======== Materials provided ========

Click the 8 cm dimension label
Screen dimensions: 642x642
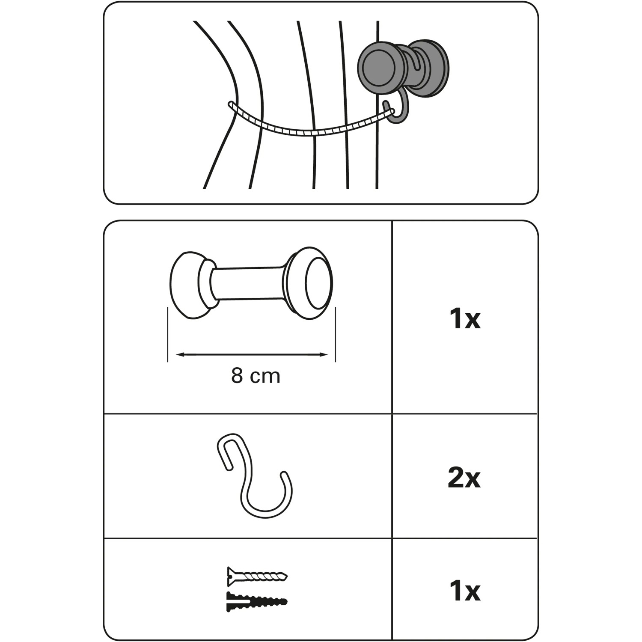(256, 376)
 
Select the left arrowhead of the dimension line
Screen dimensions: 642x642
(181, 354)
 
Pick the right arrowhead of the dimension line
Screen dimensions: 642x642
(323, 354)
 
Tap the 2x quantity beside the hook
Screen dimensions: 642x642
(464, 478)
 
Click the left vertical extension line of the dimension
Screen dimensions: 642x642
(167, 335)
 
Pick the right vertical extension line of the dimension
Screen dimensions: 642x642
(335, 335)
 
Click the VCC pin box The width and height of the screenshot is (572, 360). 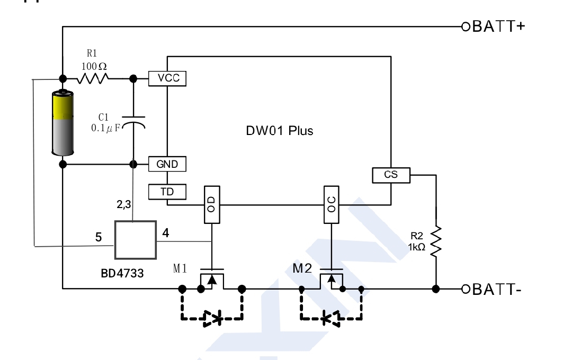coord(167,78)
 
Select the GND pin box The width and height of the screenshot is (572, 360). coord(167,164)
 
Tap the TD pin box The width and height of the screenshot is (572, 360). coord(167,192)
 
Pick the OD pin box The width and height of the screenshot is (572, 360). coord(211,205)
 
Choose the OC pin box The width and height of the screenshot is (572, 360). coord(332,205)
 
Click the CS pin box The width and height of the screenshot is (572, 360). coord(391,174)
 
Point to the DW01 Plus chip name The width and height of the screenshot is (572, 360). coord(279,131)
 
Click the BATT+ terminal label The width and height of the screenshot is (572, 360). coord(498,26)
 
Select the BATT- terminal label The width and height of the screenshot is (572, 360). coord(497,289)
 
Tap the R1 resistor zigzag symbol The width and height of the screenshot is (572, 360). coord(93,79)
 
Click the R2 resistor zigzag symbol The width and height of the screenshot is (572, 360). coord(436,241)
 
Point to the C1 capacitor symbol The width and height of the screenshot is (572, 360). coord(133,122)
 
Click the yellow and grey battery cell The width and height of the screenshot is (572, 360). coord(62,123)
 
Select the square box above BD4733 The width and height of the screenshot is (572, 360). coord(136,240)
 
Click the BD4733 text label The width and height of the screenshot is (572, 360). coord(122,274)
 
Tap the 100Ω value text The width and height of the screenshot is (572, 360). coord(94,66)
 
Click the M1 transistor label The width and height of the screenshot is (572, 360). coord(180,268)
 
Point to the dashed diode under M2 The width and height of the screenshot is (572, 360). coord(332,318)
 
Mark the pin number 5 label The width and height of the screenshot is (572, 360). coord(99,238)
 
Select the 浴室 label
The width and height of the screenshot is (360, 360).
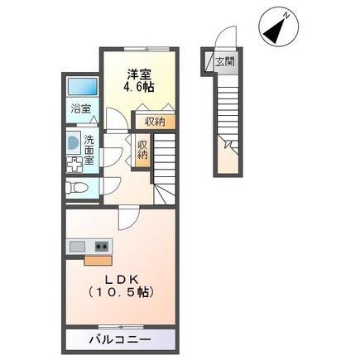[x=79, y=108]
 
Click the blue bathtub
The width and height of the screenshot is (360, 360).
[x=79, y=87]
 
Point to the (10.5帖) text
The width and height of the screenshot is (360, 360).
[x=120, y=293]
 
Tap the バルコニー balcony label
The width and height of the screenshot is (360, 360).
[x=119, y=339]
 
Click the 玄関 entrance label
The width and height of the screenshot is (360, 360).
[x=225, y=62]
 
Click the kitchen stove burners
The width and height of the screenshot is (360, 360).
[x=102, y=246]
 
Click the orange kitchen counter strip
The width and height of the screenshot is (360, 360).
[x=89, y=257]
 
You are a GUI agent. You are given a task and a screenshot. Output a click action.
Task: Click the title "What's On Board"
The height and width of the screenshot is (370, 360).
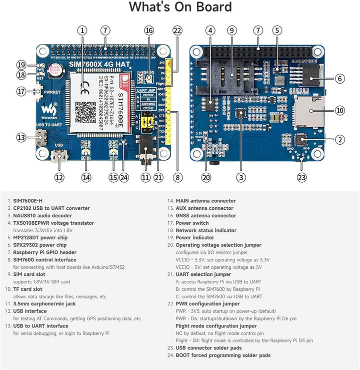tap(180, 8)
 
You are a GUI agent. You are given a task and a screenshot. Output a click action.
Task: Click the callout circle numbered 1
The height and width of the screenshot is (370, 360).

========

Set task »
Duplicate, word for word, the part of the material that opens with the line containing "Pick the OD" and closes with the line containing "Click the CS", with both of those lines included.

Answer to the exercise »
Pick the OD pin box The width and height of the screenshot is (572, 360). coord(211,205)
 
Choose the OC pin box The width and height of the screenshot is (572, 360). coord(332,205)
 
Click the CS pin box The width and height of the screenshot is (572, 360). coord(391,174)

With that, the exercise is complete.